## Activity list
1. Reproduce the passage from the article on Sarah Berry-Tschinkel's one-woman play, starting at "But Berry-Tschinkel hasn’t" and ending at "own) to Russia.".
2. Please carry on the article about Sarah Berry-Tschinkel's one-woman play, picking up right after its final sentence.

## Given text

%%

Saturday, January 25, 2020

Jungian therapist Sarah Berry-Tschinkel offers one-woman play at Charleston’s Gage Hall



These days, Sarah Berry-Tschinkel has a thriving psychoanalysis practice in which she applies her Jungian training to explore the instincts, shadow selves and cognitive functions of her patients.

Are they thinking or feeling people? Intuitive or sensate? And what attitude comes naturally to them? Are they internally or externally focused? Judging or perceiving?

But Berry-Tschinkel hasn’t exactly given up her theatrical life.

She performs a one-woman show about Sabina Spielrein, a fascinating patient of Carl Jung who helped the famous psychoanalyst refine his theories and went on to become an influential therapist in her own right, introducing Jung’s concepts (and some of her own) to Russia.

Berry-Tschinkel will present “Sabina Spielrein: Her Extraordinary Destiny” at 5 p.m. Saturday, Feb. 8, at Gage Hall, 4 Archdale St. The event is sponsored by the Charleston Jung Society. Tickets are $20 for adults, $10 for students, available at the door.

%%

## Stored data entries
%%

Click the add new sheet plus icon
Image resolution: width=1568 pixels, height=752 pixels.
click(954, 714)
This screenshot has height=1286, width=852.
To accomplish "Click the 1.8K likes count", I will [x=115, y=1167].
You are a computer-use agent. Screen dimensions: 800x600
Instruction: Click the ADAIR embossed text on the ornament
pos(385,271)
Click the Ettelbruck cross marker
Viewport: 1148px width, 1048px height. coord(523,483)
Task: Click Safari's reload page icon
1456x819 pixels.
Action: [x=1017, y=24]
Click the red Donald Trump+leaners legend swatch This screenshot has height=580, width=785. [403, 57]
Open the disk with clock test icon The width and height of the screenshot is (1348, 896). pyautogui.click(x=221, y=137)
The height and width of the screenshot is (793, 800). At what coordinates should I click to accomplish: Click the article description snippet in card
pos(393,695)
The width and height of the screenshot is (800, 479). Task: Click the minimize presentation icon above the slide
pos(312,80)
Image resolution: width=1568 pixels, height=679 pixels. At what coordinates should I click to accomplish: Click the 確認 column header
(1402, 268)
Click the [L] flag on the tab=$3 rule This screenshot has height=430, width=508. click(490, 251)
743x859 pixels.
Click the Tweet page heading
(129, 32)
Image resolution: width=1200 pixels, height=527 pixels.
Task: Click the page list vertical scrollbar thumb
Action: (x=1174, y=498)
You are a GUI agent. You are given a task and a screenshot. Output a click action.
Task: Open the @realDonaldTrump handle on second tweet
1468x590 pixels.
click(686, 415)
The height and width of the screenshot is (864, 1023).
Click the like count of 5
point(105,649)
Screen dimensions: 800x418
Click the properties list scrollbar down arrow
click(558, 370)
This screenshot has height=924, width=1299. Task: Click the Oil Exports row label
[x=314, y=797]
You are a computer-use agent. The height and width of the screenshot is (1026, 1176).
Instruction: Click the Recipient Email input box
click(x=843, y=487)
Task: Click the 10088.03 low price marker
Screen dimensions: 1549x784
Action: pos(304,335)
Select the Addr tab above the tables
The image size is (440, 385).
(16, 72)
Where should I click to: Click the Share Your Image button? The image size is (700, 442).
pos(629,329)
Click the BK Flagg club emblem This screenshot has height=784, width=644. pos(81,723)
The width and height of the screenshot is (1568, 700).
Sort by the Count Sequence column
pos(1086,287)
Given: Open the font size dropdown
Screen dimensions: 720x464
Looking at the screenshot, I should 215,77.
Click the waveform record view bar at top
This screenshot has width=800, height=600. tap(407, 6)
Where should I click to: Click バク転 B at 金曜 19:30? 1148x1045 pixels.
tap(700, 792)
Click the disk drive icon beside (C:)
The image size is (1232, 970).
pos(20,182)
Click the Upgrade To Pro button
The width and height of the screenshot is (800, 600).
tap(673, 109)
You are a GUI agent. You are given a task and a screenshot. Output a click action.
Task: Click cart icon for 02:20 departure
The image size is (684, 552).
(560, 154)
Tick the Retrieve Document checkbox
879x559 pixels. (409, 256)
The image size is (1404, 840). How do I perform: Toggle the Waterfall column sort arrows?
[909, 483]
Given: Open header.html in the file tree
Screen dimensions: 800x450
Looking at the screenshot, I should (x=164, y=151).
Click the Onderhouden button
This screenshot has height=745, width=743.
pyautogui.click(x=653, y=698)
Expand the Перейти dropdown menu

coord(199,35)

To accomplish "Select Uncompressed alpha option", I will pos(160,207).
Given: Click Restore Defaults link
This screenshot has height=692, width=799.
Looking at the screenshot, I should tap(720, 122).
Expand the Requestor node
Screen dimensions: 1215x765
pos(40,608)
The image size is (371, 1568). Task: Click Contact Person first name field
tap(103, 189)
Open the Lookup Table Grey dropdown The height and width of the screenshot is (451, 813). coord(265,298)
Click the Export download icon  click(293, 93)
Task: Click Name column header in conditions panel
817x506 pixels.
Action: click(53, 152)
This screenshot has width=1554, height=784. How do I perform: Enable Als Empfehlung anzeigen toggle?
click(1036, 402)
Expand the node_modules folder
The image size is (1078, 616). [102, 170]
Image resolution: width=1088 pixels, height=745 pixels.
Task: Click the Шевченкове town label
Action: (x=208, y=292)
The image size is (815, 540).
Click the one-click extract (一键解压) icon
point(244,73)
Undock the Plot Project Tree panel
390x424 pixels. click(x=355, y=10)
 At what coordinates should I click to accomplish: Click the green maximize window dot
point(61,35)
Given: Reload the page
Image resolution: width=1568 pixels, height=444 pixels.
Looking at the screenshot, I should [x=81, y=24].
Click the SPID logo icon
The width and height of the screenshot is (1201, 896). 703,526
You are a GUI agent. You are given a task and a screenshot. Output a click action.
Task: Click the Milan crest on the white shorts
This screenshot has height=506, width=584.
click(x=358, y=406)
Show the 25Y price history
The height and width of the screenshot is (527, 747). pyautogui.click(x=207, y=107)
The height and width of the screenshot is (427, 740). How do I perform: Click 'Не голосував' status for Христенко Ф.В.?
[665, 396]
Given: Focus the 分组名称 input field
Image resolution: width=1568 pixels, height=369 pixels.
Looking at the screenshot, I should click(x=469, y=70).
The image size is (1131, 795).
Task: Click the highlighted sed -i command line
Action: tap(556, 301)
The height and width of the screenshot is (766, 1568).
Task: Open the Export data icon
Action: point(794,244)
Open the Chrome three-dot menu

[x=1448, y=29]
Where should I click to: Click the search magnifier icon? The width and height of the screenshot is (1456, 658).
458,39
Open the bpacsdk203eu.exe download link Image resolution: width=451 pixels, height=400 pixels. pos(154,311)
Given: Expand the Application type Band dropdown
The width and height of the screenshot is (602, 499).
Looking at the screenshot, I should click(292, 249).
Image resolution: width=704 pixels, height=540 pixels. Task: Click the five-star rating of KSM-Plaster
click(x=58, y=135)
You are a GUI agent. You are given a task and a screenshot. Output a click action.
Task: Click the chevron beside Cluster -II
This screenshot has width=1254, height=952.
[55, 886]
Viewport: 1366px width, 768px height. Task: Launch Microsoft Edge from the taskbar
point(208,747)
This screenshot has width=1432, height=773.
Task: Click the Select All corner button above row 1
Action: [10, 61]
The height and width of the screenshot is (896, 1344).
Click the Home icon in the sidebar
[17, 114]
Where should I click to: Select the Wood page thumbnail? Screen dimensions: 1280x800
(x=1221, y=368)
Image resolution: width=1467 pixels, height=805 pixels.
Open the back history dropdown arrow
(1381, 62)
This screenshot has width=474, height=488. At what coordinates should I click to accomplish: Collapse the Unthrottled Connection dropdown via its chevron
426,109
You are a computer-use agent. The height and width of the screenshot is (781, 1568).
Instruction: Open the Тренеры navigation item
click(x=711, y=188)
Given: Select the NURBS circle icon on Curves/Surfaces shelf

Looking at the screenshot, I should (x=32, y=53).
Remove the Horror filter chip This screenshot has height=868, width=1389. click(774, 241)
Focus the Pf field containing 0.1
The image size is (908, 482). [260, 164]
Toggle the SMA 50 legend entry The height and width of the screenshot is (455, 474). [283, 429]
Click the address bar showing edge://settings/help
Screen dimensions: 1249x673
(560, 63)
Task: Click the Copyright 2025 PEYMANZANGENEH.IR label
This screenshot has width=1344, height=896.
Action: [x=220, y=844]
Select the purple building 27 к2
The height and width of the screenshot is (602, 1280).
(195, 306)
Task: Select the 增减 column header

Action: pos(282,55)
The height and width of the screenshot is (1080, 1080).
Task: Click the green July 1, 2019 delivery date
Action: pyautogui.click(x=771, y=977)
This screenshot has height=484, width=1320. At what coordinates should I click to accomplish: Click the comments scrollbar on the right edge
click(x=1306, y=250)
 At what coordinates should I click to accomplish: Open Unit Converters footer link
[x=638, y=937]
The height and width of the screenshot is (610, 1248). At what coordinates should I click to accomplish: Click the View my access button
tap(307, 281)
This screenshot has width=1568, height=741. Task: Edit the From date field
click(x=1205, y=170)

%%

## Your written answers
1.
But Berry-Tschinkel hasn’t exactly given up her theatrical life.

She performs a one-woman show about Sabina Spielrein, a fascinating patient of Carl Jung who helped the famous psychoanalyst refine his theories and went on to become an influential therapist in her own right, introducing Jung’s concepts (and some of her own) to Russia.

2.
The South Carolina native grew up in Moncks Corner and maintains ties to the Lowcountry. As a young woman, she trained at New York University’s Tisch School of the Arts beginning in 1979, thanks to a scholarship, and found a number of roles in experimental theater productions in New York City.

After NYU, she studied with William Esper, a protege of Sanford Meisner, wrote her own material and joined traveling street performances downtown.

“We would stage scenes on loading docks throughout SoHo,” she recalled. “The audience would travel, follow us around.”

Naturally, she made no money doing this.

In 1983, she moved into a SoHo building and met one of her neighbors, Paul Tschinkel, the video artist and documentarian. Soon they were a couple.

Berry-Tschinkel decided she’d attempt a more traditional approach to acting. She got some soap opera work, some movie work. She made the cult horror film “Evil Dead 2” with director Sam Raimi in 1986. Then the Tschinkels moved to Los Angeles, where the writer’s strike was in full swing and there was no work to get.

Bad timing.

And L.A. really was not their style. They lasted there only a year.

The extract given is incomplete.